また仏教信仰の人にキリスト教の聖書を説いても理解する気はなく、逆も同様ですが無信仰者は全ての宗教に対して偏見はなく、色メガネで見ない利点があり、どんな信仰の人達にも押し付ける事はない。

仏教は線香を供え、。神道は玉串(榊)さかき奉天、カトリックは献花、無信仰者は何もしなくても良く、どんな宗教儀式でも構わない等、押し付けることも、否定することも無く全てに対応できると分った。簡単に言えば特定宗教専門の葬儀屋以外は無信仰者であるべきという事です。

供養とはなんぞや

供養は仏教用語ですが、日本人にはニュアンス意味合いが理解し易い言葉なので使用すると、僧侶の読経、神主の祝詞、神父の御祈りは全て宗教儀式の供養、無信仰者には供養には成りません。

無信仰者の供養を考えると、自分の死後を依頼したいと来られ事前相談をされた大半は「迷惑を掛けたくない」から始まり「残す配偶者や家族の心配」をしてますから、残る家族が元気な笑顔で過ごす姿を見せ続ける事、以上の供養は無いと言っても過言ではありません。

でもこれは信仰心のある人達にとっても同様、宗教儀式は信仰者限定だけど、無信仰者が納得する供養は全ての宗教信仰者にも通じるものであると分ってきました。

信仰・無信仰問わず同じ対応

葬式内容に拘りの強い面倒な依頼者の入会は受けませんが、仏教の葬式をする家族、クリスチャンの家族、神道の家族、誰に対しても同じ発言、同じ対応をし続けて17年目に入りましたが、利用した家族からの紹介が多いのも全ての信仰者ともに同様ですから、家族目線は宗教が違っても同様です。

ある宗教の人達は金があり、ある宗教の人達は金が無い、なんて事はなく葬式が発生した時点での財布事情で葬式内容は決めれば良く、同じ信仰仲間で送りたい家族もいれば、家族だけで送りたい家族がいるのも宗教とは関係なく、家族の考え方次第です。

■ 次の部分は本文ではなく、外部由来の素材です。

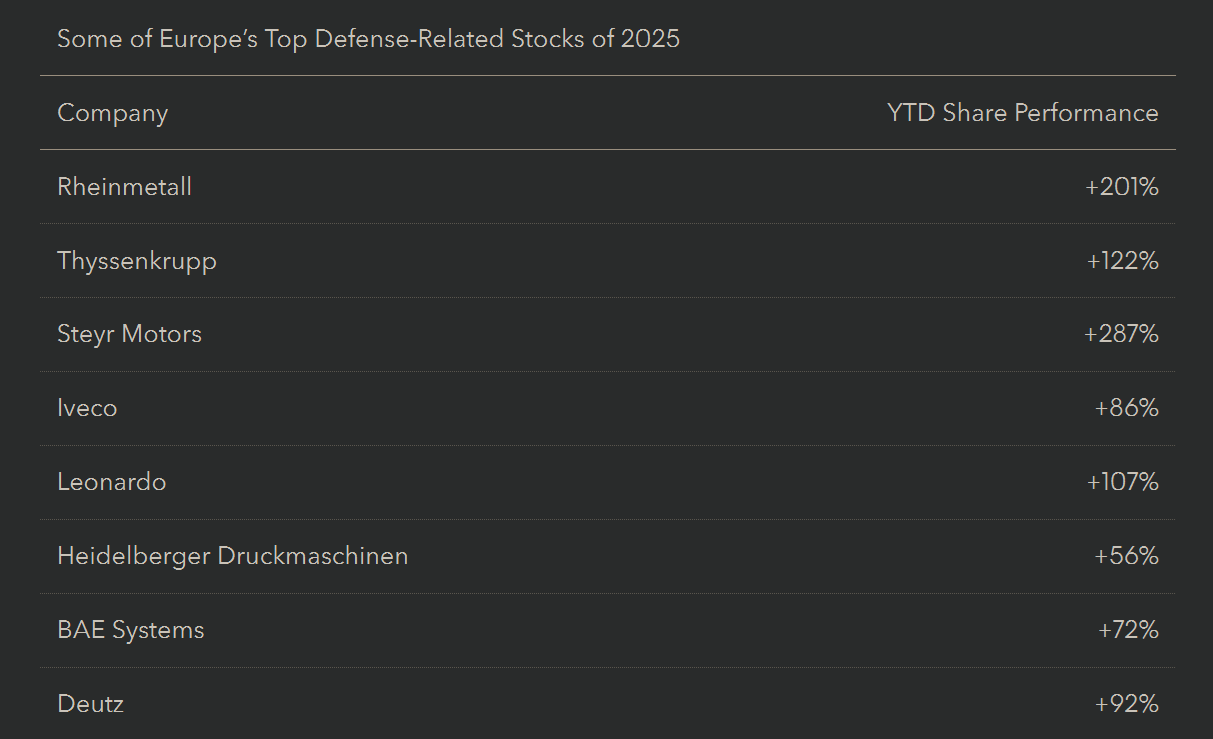1213x739 pixels.
Task: Select the Deutz company name
Action: [90, 704]
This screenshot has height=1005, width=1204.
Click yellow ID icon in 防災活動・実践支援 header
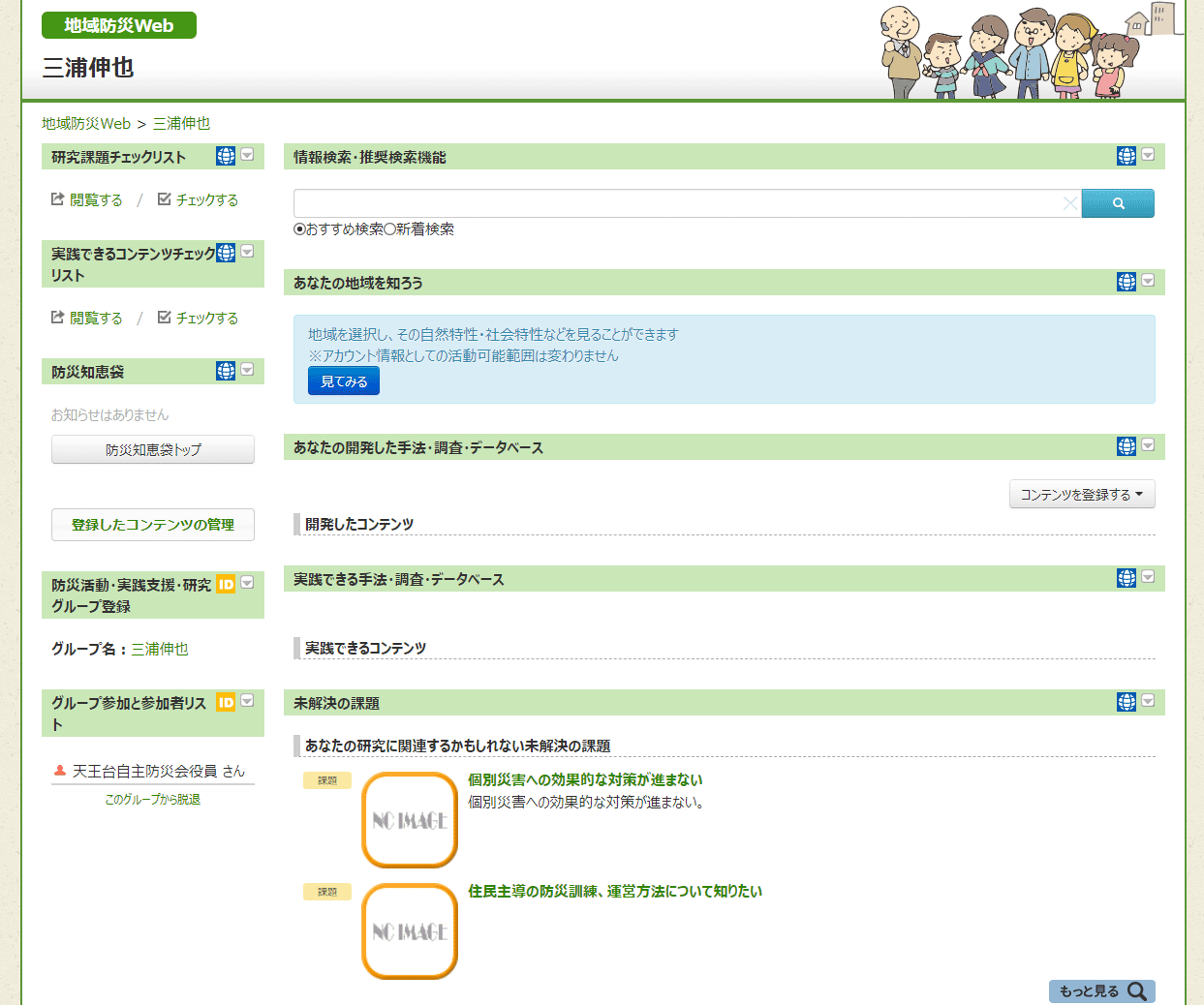point(226,584)
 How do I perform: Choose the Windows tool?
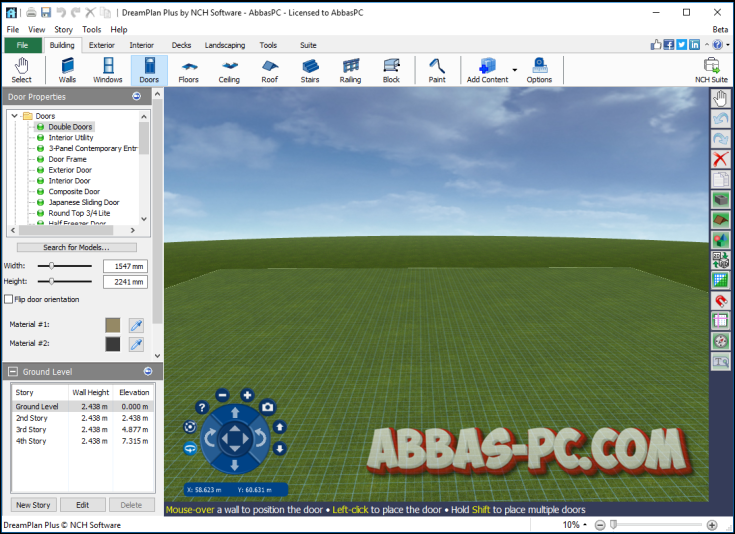point(108,70)
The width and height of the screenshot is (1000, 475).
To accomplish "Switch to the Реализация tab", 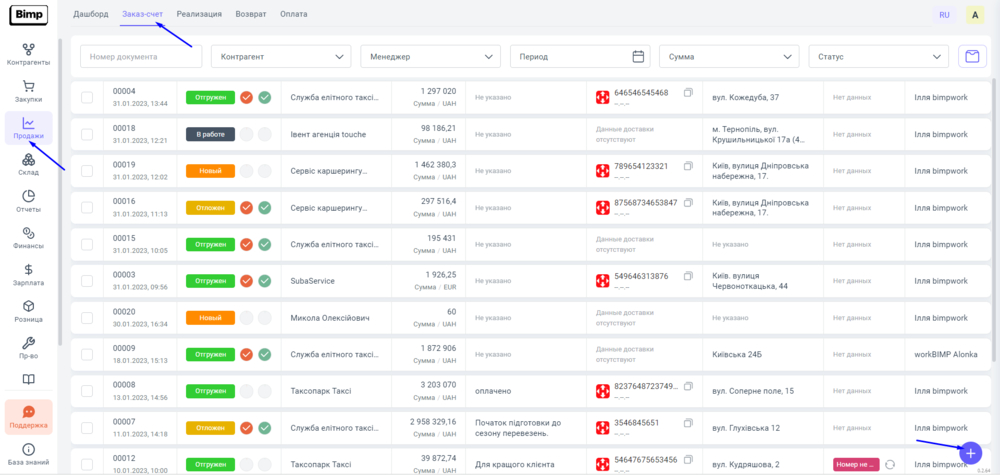I will pos(199,14).
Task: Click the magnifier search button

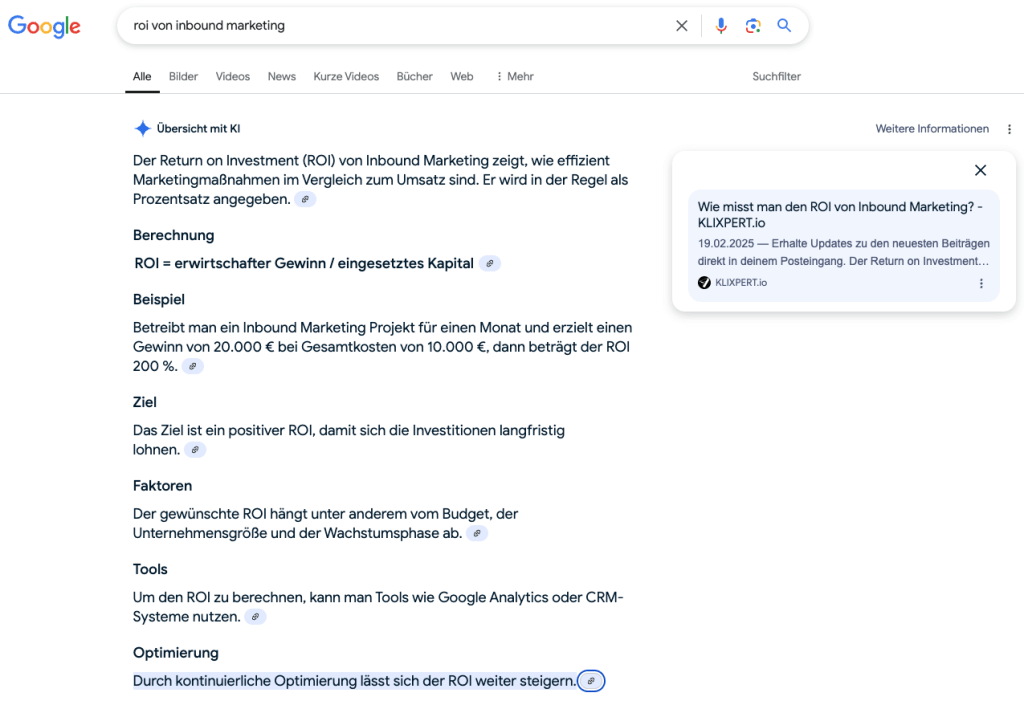Action: [x=784, y=26]
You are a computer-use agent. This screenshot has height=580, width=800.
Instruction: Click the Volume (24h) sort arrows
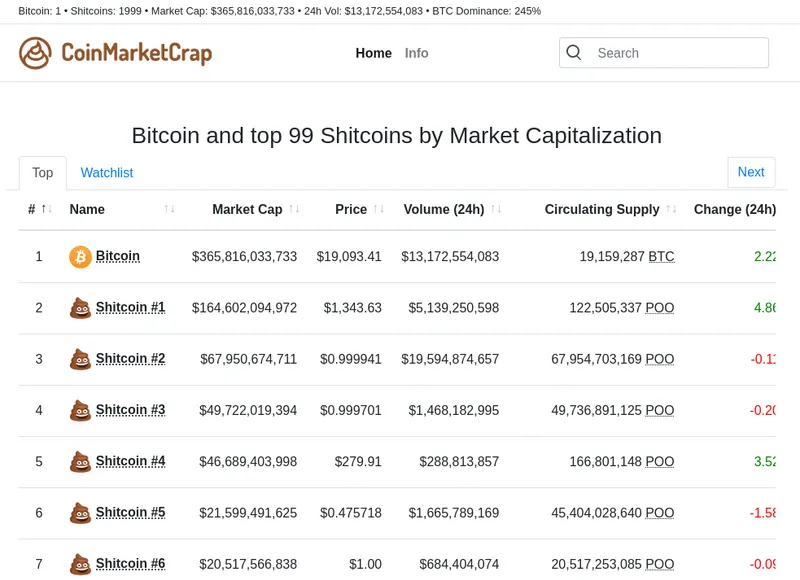pos(493,209)
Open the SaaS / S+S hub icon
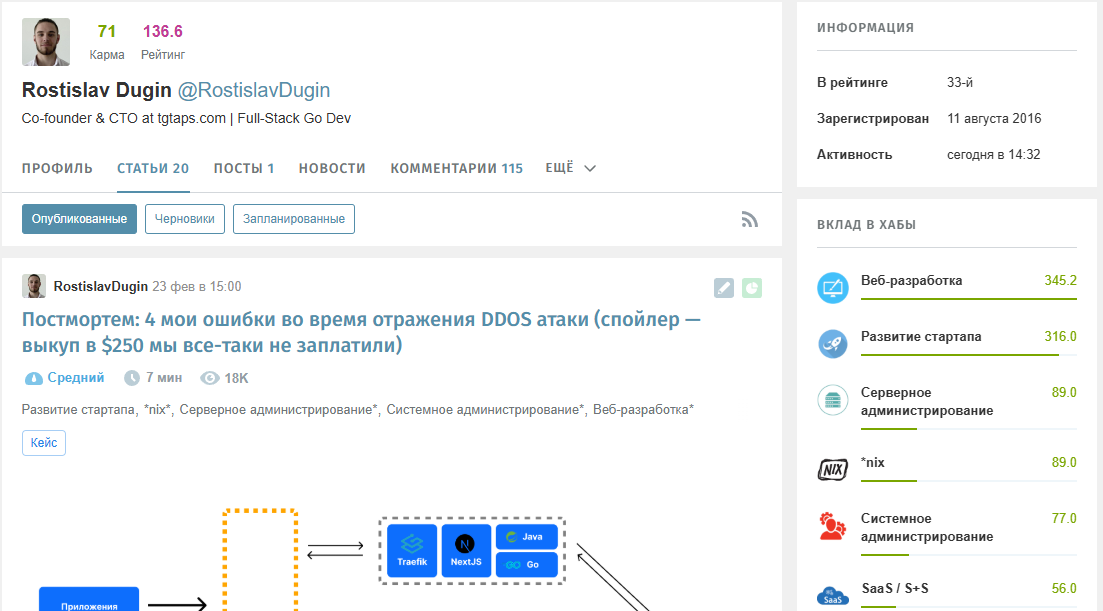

当支援センターとして対応できる葬式内容で問題なければ、葬式については5分もあれば充分、しかし死後手続きの話しになると家族毎の諸条件により2時間は普通に掛かります。

当方で行う葬式の中で宗教者が入るのは「仏教」「神道」が多く稀にキリスト教がある程度ですが、宗教儀式の時間等は全て当方の時間割の範囲内で行って頂いてます。分かり易く言うと葬式は宗教者の為でなく、家族の為にあるものですから全てに於いて家族優先です。

その結果、読経は「15~20分」「戒名は居士大姉」また戒名については、僕自身が故人の性格、人柄、仕事、趣味など良い点だけでなく、問題点や悪い点も全て聞かせて貰い、隣で千明がメモ、家族の言葉に合う漢字を選定した上でFAX送信して依頼する住職が授与する方式です。

だからでしょうか、戒名を見て「こういう人です」と涙を流す家族が多いのも特徴、更に使用した漢字の意味も書面で家族に渡しますから、より理解も納得もし易いのでしょう。これも僧侶は特別と思わない無信仰者だから成し得た感動のひとつでしょう。

仏教・神道・無信仰者は祭壇前

仏教・神道・無信仰者は当方祭壇前で納棺、仏教と無信仰者は末期の水を取り、線香を供え、神道の人は榊を飾り、洗米を小皿に移す作業と偲び手を行います。クリスチャンは花だけ飾った別室での納棺です。

葬儀屋さんは宗教別に心にも無い対応をしてるとしか思えませんけど、無信仰者であると公言してあれば、それが嫌な人は入会しませんし、いつも同じ姿勢で対応するから差別もありません。